The Bush administration is seeking a change in the federal computer espionage law that would open the door to prosecution and conviction of whistle-blowers and journalists as well as spies.

The Justice Department said the proposal would make the espionage law "more useful." It would eliminate a provision in current law requiring proof of espionage and make it a crime simply to use -- or cause the use of -- a computer to obtain classified information without authorization.

The penalties would be the same as they are now. Violators would be subject to 10 years in prison for a first offense, or "an attempt to commit such an offense." Second offenders could be sent away for 20 years.

The proposal was submitted to Congress last month by Acting Assistant Attorney General Bruce C. Navarro as part of a package of changes in the computer fraud and abuse statute of 1986. It has drawn a frosty reception from lawmakers with jurisdiction over the issue.

"It seems they want to make far more people spies than actually are," said Rep. Charles E. Schumer (D-N.Y.), chairman of the House Judiciary subcommittee on criminal justice.

Under the current computer espionage law, it is a felony for anyone knowingly to gain unauthorized access to a computer and obtain classified information "with the intent or reason to believe that such information so obtained is to be used to the injury of the United States, or to the advantage of any foreign nation."

The Justice Department wants to drop the "intent or reason to believe" clause.

Although the clause is a staple of traditional espionage laws dating back to 1917, the Justice Department contends that it "has so narrowed the application of the computer espionage provision as to render it virtually useless."

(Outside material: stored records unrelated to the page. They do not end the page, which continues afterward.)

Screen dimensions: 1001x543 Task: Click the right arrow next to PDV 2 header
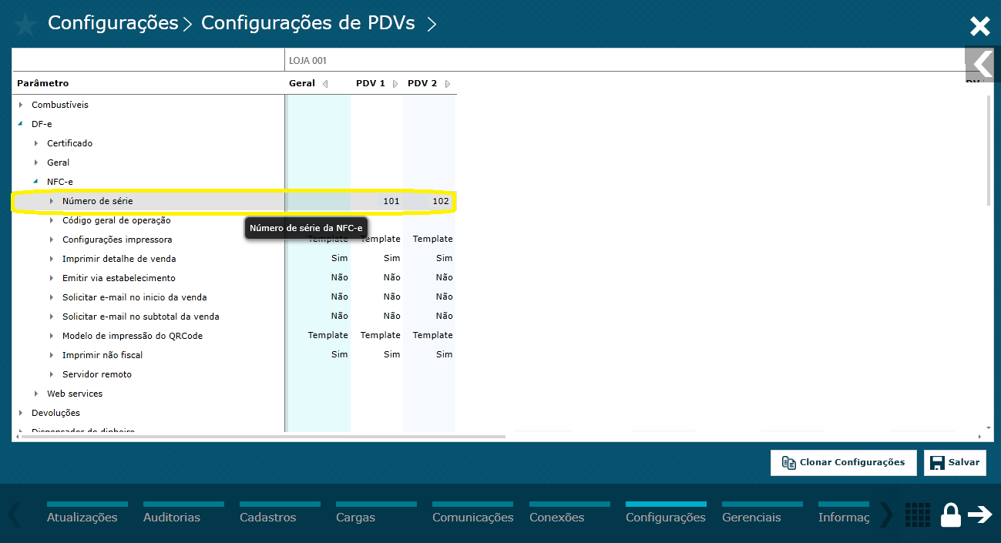[447, 83]
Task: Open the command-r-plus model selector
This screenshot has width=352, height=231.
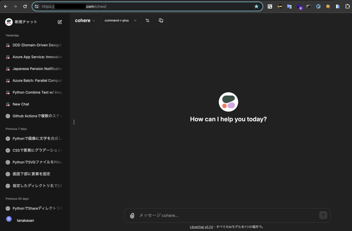Action: point(120,20)
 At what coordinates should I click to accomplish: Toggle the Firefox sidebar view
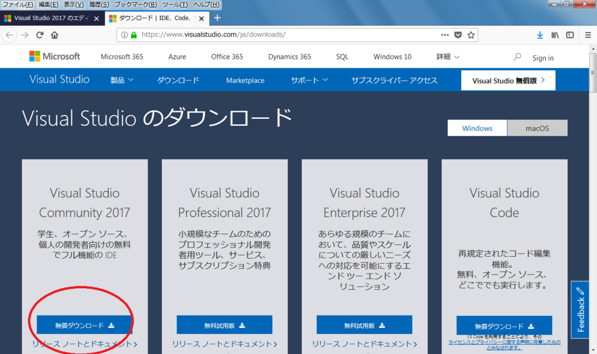[570, 35]
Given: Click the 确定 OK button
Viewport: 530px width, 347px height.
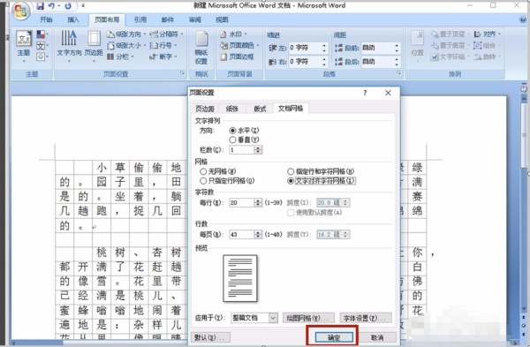Looking at the screenshot, I should click(334, 337).
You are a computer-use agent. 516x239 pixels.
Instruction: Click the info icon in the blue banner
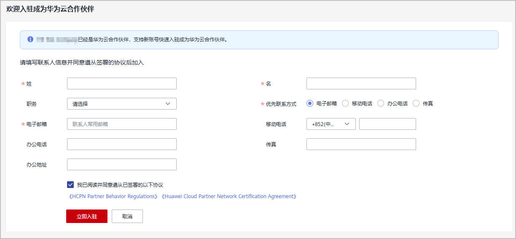pos(30,39)
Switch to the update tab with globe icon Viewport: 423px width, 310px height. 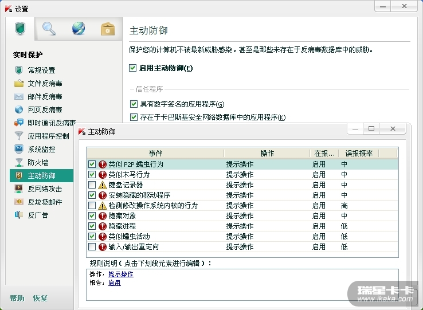click(79, 29)
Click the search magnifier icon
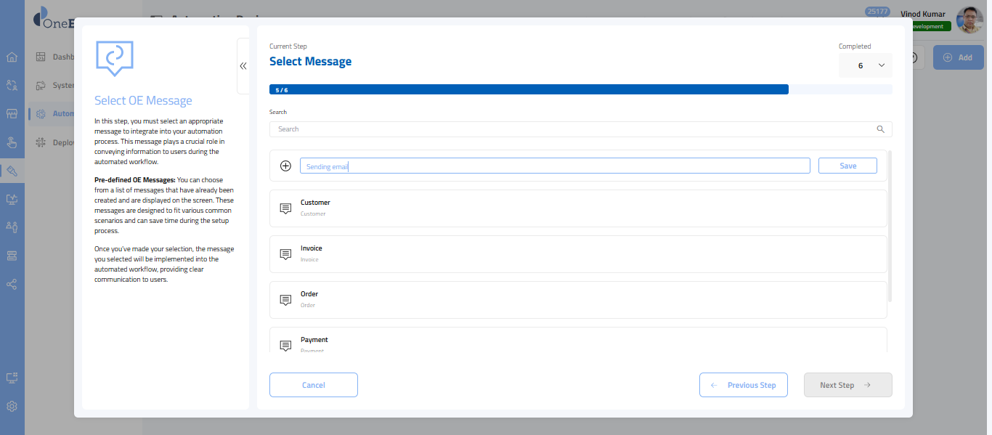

Taking it out, Justice officials said in a section-by-section analysis, would establish a "new computer crime offense, which merely requires proof that the person obtained certain information, and not that he delivered it or transmitted it to any other person or government." Prosecutors would then have "another weapon for combating the increasing number of espionage cases."

Another part of the Justice Department package that drew criticism was a provision that would define information in a computer, as well as computer processing time, as "property."

"The thrust of that is to say that if you take information, that's property and you can be accused of stealing," Schumer said. "I think that's very dangerous. We need a law more finely honed than that."

Morton Halperin, Washington director of the American Civil Liberties Union (ACLU), said the proposals call to mind the controversial 1985 prosecution of former naval intelligence analyst Samuel Loring Morison, the first person convicted under espionage laws for leaking documents "relating to the national defense" to the news media.

Morison was found guilty of espionage and of theft of government property for leaking three spy satellite photographs that were classified secret to a British magazine. He also was convicted on separate espionage and theft charges for taking portions of two other Navy documents, also classified secret, and keeping them in an envelope at his Crofton, Md., apartment.

Morison's lawyers contended that the sections of espionage law used in the case were meant to apply only in a clandestine setting, to spies and saboteurs, and not to disclosures to the news media. As for the theft charges, they protested that making the law applicable to government "information" would give the executive branch unbridled discretion to control what the public may be told.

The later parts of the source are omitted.